**Problem**
Swap "checkbox" for "box" throughout the records below, and reproduce every other line without change.

◇ ◇ ◇ ◇

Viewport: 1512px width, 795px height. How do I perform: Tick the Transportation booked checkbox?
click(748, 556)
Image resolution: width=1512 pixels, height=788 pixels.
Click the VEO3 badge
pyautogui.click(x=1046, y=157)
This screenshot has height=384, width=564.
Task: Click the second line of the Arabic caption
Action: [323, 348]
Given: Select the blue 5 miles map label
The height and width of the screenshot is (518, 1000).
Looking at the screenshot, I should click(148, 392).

◇ ◇ ◇ ◇

**Response**
Viewport: 1512px width, 795px height. How do I perform: Tick the Transportation booked box?
click(748, 556)
Image resolution: width=1512 pixels, height=788 pixels.
Click the VEO3 badge
pyautogui.click(x=1046, y=157)
This screenshot has height=384, width=564.
Task: Click the second line of the Arabic caption
Action: [323, 348]
Given: Select the blue 5 miles map label
The height and width of the screenshot is (518, 1000).
Looking at the screenshot, I should click(148, 392).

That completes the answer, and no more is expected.